By then, Ferrine had agreed to join the effort, and it was clear to her the trio could not wait.
“Yasmin was a big game changer for us,” Acheampong recalled. “She came in and said, ‘Guys, we have to do this. If nobody is out there to help them, who is? Especially during these uncertain times, we have to go out and do this.’ ”
By June 2020, they decided to work on Visible Hands full time. Their timing could not have been better. The country was going through a racial reckoning following the murder of George Floyd, and Corporate America pledged billions of dollars to narrow the racial wealth gap.
Bank of America is one of Visible Hands’s earliest and biggest investors, with funding coming out of the financial institution’s $1.25 billion racial equity initiative. Corporate sponsors have lined up to underwrite Visible Hands’s fellowship program including $750,000 each from Liberty Mutual and JPMorgan Chase.
While much of the fellowship will be virtual, a week-long, in-person orientation is set for Sept. 13 in Tulsa, Okla., where a century ago Black entrepreneurs thrived in a district dubbed Black Wall Street. But in 1921, that district was burned and destroyed by a murderous white mob.
The Visible Hands entrepreneurs draw from a variety of backgrounds, from engineers to product managers to marketers. About 70 percent arrive with a prototype or idea. Their interests cluster around four areas: business and creator tools, work, family, and health.
For Evelyn Hartz, who has been working at e-commerce startups in Boston, Visible Hands allowed her to quit her job and pursue her concept full time. Her idea: an Amazon-like marketplace for shoppers with a social conscious. People can buy products using filters such as sustainable or women-owned.
“It came at the right moment,” Hartz said of the Visible Hands fellowship.
Felix Gonda graduated this year with a doctorate in computer science from Harvard but felt that he lacked entrepreneurial training. Being a Visible Hands fellow allows him to acquire those skills quickly. His idea: improving camera technology to better calibrate darker skin tones and textures.
The pursuit is personal: Gonda, who was born in Kenya, said he was giving his dissertation defense in April over Zoom, and when he was done, those who were watching, including his parents, were invited to turn on their cameras for a group photo.
“I couldn’t see my parents’ faces,” recalled Gonda. “I could see that they were there. That was a very emotional moment. That is the thing that jolted me into action.”

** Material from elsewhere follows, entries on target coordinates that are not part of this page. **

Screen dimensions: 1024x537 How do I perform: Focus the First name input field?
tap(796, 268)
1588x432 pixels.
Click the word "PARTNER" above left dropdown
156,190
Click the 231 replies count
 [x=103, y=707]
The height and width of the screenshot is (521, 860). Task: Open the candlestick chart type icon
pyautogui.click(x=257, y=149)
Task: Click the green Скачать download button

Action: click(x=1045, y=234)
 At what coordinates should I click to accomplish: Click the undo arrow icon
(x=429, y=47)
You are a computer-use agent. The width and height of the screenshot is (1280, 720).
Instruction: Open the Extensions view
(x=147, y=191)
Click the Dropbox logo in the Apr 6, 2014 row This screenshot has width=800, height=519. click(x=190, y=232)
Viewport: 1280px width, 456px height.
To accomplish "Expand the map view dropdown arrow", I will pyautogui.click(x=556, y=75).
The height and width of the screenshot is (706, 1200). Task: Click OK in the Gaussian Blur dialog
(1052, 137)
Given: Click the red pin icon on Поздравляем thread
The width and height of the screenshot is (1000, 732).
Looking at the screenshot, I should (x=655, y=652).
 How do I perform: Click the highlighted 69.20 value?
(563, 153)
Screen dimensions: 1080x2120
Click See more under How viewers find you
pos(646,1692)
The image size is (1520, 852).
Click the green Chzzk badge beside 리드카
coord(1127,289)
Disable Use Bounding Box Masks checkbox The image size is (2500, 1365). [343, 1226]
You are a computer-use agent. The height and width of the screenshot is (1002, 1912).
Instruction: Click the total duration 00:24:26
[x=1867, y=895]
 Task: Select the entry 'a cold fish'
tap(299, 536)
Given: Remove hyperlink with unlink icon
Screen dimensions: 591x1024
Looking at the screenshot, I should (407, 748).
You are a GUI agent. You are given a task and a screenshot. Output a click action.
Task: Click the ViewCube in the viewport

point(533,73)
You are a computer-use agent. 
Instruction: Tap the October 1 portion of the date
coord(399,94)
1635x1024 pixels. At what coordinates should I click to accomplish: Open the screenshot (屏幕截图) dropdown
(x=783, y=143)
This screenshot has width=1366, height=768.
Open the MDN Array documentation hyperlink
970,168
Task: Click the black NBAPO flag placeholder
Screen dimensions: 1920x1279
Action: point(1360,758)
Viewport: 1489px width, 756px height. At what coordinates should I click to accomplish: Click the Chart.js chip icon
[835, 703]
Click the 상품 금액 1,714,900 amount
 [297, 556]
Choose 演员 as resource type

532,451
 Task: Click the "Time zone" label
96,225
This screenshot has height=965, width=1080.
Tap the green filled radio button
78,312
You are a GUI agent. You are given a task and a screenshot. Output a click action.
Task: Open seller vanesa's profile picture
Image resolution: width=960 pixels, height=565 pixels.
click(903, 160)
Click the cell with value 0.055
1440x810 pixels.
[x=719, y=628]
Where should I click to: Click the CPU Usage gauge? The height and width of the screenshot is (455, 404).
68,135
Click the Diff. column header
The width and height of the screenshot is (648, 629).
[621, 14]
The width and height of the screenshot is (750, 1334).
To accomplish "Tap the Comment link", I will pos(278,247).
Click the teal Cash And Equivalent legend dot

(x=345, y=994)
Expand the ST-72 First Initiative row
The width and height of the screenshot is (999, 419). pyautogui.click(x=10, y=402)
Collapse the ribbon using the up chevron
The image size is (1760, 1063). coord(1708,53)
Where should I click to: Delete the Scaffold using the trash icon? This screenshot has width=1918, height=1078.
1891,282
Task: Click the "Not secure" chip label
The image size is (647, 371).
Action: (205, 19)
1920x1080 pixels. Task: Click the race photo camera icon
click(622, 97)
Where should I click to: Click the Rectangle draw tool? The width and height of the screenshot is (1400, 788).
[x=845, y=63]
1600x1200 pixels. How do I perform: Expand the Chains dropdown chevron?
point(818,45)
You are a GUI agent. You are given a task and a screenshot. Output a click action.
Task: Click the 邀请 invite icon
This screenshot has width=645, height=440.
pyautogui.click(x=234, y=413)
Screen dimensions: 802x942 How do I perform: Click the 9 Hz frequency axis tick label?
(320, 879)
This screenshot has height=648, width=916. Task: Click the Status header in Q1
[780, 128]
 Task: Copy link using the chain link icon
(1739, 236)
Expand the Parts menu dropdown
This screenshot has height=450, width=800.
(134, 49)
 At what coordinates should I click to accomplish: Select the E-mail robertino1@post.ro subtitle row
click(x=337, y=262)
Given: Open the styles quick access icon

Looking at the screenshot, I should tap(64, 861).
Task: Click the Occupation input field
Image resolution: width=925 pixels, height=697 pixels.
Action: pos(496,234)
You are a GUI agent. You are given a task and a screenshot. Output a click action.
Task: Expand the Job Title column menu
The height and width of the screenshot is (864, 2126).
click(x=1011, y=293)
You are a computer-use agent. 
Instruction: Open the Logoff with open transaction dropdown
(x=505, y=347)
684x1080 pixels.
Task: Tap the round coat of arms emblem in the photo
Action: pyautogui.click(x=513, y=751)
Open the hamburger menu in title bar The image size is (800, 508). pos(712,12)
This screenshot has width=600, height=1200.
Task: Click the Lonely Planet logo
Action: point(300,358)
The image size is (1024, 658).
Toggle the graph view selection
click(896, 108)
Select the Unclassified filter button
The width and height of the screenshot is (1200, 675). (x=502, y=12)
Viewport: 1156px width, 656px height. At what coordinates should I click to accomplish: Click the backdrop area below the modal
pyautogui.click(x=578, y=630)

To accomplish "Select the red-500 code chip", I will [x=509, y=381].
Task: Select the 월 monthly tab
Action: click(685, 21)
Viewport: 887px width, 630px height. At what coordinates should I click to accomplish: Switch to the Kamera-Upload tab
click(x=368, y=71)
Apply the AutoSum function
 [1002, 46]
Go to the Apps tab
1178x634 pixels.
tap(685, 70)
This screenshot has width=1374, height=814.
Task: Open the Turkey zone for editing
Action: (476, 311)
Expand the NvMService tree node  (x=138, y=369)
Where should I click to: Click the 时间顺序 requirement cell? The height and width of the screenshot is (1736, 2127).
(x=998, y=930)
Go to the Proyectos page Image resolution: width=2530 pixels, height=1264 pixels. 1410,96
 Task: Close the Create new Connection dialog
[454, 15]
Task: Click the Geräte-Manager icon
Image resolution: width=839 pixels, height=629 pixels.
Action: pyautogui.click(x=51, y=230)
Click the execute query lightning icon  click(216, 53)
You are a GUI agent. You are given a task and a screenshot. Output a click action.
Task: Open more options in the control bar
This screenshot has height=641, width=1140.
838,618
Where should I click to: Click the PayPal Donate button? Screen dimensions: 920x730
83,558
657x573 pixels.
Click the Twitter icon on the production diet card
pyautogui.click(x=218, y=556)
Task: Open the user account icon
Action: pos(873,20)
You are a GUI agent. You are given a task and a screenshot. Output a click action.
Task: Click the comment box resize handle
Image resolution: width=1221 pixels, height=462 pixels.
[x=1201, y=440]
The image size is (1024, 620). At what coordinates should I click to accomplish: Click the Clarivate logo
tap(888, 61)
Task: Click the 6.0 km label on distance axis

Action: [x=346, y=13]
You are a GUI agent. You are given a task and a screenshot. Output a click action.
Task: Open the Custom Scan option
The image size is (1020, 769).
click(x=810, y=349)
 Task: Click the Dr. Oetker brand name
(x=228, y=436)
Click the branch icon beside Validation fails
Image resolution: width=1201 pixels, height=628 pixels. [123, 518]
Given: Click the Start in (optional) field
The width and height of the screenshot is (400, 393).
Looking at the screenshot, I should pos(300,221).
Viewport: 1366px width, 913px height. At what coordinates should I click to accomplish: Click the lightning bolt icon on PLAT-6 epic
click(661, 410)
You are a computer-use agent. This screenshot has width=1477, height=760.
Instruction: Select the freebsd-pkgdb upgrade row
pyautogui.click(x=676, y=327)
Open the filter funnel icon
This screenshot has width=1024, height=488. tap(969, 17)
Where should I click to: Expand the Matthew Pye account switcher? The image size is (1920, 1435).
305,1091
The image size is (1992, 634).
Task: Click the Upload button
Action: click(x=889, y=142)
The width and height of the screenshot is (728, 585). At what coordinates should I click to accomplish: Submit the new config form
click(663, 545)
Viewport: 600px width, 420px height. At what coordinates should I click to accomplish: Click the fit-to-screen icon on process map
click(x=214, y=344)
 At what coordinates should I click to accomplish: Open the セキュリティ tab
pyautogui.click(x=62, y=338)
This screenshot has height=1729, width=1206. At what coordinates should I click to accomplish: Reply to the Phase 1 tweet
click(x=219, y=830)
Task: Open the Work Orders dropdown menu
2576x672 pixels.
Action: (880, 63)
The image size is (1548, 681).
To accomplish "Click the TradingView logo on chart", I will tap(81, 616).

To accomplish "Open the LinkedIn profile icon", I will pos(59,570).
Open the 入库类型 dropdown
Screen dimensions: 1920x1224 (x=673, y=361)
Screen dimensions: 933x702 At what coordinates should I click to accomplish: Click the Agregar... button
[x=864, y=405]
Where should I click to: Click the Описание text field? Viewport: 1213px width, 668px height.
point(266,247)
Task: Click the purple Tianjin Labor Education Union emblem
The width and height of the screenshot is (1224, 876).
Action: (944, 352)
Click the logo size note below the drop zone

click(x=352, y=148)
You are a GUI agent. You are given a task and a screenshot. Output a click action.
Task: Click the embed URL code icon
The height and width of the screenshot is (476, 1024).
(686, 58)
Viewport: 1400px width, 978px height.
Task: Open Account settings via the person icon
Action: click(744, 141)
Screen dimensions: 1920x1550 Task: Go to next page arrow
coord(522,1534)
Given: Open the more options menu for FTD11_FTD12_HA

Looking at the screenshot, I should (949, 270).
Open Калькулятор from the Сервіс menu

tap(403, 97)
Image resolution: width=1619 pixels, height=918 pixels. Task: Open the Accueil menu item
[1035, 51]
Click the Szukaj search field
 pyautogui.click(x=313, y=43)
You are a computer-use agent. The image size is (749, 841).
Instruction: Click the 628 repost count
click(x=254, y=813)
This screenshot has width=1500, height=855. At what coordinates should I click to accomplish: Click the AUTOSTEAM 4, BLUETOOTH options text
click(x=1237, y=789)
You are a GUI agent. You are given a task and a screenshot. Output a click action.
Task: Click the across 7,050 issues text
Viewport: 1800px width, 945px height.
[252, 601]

Irene Li knows a lot about running her own business as chef-owner of Mei Mei restaurant in Boston, but she never envisioned herself entering the tech space until Visible Hands came along. Kang, one of the cofounders, encouraged her to apply. Li is interested in developing technology that can help restaurants solve the problem of high employee turnover.
At first, Li didn’t think Visible Hands was for her. She grew up with every advantage, as the daughter of two doctors who attended prep school and an Ivy League university. But the fact that someone like her felt invisible to the VC world might explain why the startup world lacks diversity.
“I‘ve always thought the VC and tech world is not for me. The VC and tech world has always said, ‘You’re not for us,’ “ said Li. “What I’m observing is that there is a meeting of the middle.”